Appeal by the defendant from a judgment of the Supreme Court, Queens County (Blumenfeld, J.), rendered June 29, 2006, convicting him of criminal sale of a controlled substance in the third degree, upon a jury verdict, and imposing sentence.
Ordered that the judgment is affirmed.
The defendant’s contention that he was denied a fair trial because the court permitted a police detective to testify about *589the roles of participants in a street-level narcotics sale is unpreserved for appellate review (see CPL 470.05 [2]; People v Romero, 7 NY3d 911, 912 [2006]; People v Salnave, 41 AD3d 872 [2007]; People v Malave, 7 AD3d 542 [2004]). In any event, given that the theory of the prosecution was that the defendant and a codefendant acted in concert in the sale of narcotics, the challenged testimony was not improper (see People v Brown, 97 NY2d 500, 505 [2002]).
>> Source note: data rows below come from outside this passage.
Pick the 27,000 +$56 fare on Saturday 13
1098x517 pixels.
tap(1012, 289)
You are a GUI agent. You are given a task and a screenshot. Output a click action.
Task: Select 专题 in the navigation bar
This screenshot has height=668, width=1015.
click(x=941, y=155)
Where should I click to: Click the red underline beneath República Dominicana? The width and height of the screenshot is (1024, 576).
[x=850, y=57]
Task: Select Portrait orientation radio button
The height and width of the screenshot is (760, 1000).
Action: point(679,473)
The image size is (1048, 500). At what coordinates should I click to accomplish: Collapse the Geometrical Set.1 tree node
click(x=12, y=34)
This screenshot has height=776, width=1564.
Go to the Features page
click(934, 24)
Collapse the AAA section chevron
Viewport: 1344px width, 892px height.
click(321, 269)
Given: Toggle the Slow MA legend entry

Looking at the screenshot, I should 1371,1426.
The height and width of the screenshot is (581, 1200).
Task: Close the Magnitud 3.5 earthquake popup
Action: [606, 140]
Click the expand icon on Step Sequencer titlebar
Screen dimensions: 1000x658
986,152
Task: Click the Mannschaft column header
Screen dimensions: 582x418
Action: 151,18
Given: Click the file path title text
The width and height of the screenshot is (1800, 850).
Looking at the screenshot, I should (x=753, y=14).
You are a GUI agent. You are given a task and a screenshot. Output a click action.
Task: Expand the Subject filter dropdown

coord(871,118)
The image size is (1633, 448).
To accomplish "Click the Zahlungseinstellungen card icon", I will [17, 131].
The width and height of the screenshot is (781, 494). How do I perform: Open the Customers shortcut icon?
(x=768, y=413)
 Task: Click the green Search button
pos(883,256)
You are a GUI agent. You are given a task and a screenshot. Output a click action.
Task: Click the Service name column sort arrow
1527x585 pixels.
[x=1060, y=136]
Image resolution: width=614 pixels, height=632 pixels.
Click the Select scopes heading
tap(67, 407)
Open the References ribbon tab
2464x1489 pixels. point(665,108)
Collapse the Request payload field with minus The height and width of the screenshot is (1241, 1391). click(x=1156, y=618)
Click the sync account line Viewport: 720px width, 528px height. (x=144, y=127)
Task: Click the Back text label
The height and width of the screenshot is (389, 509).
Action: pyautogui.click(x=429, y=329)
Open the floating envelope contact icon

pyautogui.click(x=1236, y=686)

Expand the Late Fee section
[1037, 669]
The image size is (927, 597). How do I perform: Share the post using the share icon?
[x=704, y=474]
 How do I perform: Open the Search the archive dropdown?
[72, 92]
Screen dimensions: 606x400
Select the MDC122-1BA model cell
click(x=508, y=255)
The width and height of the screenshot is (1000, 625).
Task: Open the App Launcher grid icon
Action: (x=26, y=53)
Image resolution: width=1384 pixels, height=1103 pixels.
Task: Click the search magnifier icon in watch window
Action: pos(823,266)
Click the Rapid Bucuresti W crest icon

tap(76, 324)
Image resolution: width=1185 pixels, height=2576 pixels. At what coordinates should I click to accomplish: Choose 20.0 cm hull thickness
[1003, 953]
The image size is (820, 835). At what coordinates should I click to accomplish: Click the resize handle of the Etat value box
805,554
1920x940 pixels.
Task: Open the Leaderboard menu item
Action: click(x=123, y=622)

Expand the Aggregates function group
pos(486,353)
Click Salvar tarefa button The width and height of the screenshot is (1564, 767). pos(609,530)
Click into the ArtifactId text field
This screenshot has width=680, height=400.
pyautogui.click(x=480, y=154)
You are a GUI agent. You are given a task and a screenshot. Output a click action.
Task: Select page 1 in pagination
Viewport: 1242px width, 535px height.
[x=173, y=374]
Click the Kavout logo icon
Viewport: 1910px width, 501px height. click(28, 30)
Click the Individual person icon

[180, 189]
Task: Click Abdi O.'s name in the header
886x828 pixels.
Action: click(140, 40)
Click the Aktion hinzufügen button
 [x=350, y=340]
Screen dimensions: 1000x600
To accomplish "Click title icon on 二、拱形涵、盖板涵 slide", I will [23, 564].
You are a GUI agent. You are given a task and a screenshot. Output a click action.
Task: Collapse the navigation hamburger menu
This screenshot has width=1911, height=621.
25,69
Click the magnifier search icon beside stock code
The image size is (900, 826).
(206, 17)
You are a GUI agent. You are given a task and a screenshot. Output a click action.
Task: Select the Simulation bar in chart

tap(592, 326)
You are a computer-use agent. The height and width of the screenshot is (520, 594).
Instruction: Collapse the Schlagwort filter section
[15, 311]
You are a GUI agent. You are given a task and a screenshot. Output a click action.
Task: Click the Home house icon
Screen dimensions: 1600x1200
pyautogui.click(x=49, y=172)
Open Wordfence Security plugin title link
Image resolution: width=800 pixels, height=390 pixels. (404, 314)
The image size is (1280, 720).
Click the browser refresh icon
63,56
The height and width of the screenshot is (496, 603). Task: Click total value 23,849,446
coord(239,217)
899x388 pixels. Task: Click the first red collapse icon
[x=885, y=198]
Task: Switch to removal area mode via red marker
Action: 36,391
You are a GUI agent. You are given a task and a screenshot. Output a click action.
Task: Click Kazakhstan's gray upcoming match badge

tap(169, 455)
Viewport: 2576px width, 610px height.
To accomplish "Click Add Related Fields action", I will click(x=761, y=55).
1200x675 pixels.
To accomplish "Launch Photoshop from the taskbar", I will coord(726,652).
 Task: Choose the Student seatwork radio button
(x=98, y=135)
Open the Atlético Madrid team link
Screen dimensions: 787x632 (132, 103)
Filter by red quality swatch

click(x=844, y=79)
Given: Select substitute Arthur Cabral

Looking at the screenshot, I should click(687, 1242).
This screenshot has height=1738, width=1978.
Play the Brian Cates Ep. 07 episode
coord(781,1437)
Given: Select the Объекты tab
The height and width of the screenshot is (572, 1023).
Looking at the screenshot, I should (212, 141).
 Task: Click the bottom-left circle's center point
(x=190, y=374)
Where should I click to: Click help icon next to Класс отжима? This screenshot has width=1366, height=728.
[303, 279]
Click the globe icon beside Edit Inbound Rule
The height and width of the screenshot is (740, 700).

The defendant also failed to preserve for appellate review his contention that certain comments made by the prosecutor during summation deprived him of a fair trial, as he failed to object to the subject remarks (see CPL 470.05 [2]; People v Romero, 7 NY3d at 912; People v Malave, 7 AD3d 542 [2004]). In any event, the challenged remarks did not exceed the bounds of rhetorical comment permissible in closing argument and were fair comment upon the evidence (cf. People v Arce, 42 NY2d 179, 189-190 [1977]; People v Ashwal, 39 NY2d 105, 109 [1976]). Ritter, J.P., Miller, Dillon and McCarthy, JJ., concur.